Kids are headed back to school next week, if they are not already there. This brings all kinds of emotions — excitement for new things, some relief that kids are out of the house more (or is that just me?), sadness that they are growing up too fast, and all the rest. The fall also, at least sometimes, brings more logistical challenges. School is more hours than camp, fall sports are more intense. Weekends that over the summer involved going to the beach and watching Barbie are now spent ferrying children between violin lessons, soccer practice, and 14 birthday parties before we finally collapse in a heap.

Even if your child isn’t yet school-age, so your schedule isn’t changing, the fall can still be an obvious time to take stock of how things are going.

One of the core ideas in The Family Firm is that of thinking deliberately about the structure of your family life. The book encourages you to actually write down what you want your days to look like, talk through your core values, and align with your family on key priorities.

I believe there is enormous value in this, and that this time of year is a good time for it. But it’s also daunting. So around this time last year, I proposed that people consider a smaller, related change, which I called “One Thing.”

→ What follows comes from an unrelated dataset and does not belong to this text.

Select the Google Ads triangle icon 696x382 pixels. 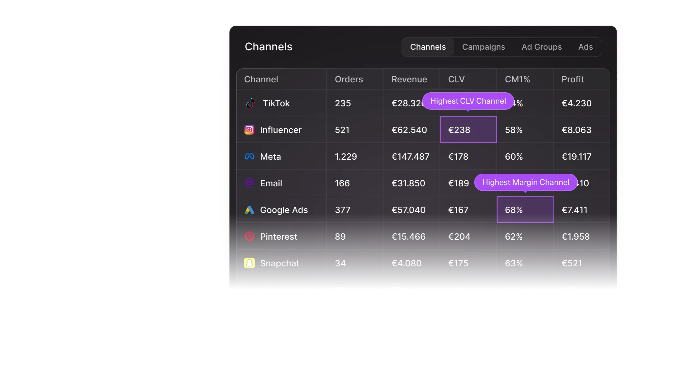click(249, 210)
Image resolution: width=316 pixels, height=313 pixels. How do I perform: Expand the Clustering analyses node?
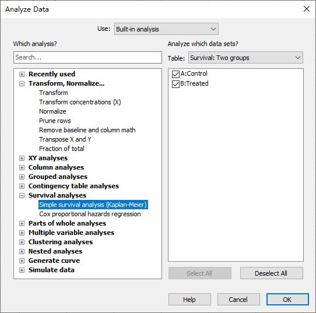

Here’s the idea. Thinking back over the past week or month, or ahead to the next week or month: What is the biggest source of stress/conflict/difficulty in your household day-to-day? What’s one thing you wish you could wave a magic wand and change? This might be a big thing, like whether a stay-at-home parent should return to work. But more often, it’s a small thing — every day, you fight with your kid about breakfast. Or every day we argue about whose job drop-off is.

What is your one thing?

The challenge then: fix it deliberately. That means sitting down with all the decision-makers in your household (maybe even the kids) and talking about the solutions.

Sometimes these things are small. I was on a podcast recently and one of the hosts explained that she had been driven crazy by her family leaving shoes everywhere. They met to discuss the problem, and one child recommended a shoe tree; $25 later on Amazon, it wasn’t perfect, but it was a big improvement. Yes, that’s a small thing. But if you enter the house every day being annoyed by the shoes, that sets a tone.

When the one thing is big, this is harder. You will not necessarily be able to fix the problem if it is constant disagreements about money, or career uncertainty. However: you rarely make things worse by discussing them, and acknowledging that something needs to be addressed can often lead to some progress.

Last year, when I presented this idea, I invited people to submit their one thing and we worked on solving some of them. So, to get your juices flowing, here are the three questions we addressed last year, and links to the newsletters where we worked through them.

Here’s to a happier, more relaxed household, one thing at a time!

One Thing: Homework and dinner

How do we manage homework support for my two school-age kids (rising first and second graders) after school while I am trying to make dinner (we both work, and my husband is commuting) and we have an almost-2-year-old who also wants my attention? I’m having anxiety about school starting in a few weeks mainly for this reason!


Read the details and follow-up here.

One Thing: Getting kids to eat

Mealtime with my twin almost-3-year-old girls. They are fairly picky. Always want the same simple kids’-food-type thing (though never the same as their twin sister). Their preferences constantly change, so if they eat all the strawberries in one day and I buy more strawberries, they magically don’t like them the next day. They also want to play with their food or constantly get up from the table. I have a bit of a “Well, they are toddlers and we’re doing our best” mindset, but my husband gets extremely annoyed that they will not sit and eat a meal. It causes a lot of stress in our household and would be the one thing I feel I need to improve/fix first! 

—Savannah M.

Read the details and follow-up here.

One Thing: Toddler sleep

The most common one thing last year was toddler sleep. There were many questions:

My 2.5-year-old fights sleep, and specifically bedtime, for hours every night. It makes for lots of stress and tension between my husband and me. If she naps for even 20 minutes during the day, she will be up past 10 at night. On top of this, I have a six-month-old who also does not allow for much sleep. Our one thing: Fix sleep! Make it easy.

Getting our 3- (almost 4-) year-old to stay in his bed at bedtime and fall asleep. It’s relentless. He used to suck his thumb as a baby, and when he gave it up (on his own), he didn’t know how to self-soothe any longer. He’s like a bunny rabbit up and down for hours every night! This is a problem both for him getting enough sleep but also for having any adult evening time to get everything else done. We’ve tried everything, and nothing seems to work for more than a few days. My husband and I have conflict over whether we can lie with him until he falls asleep.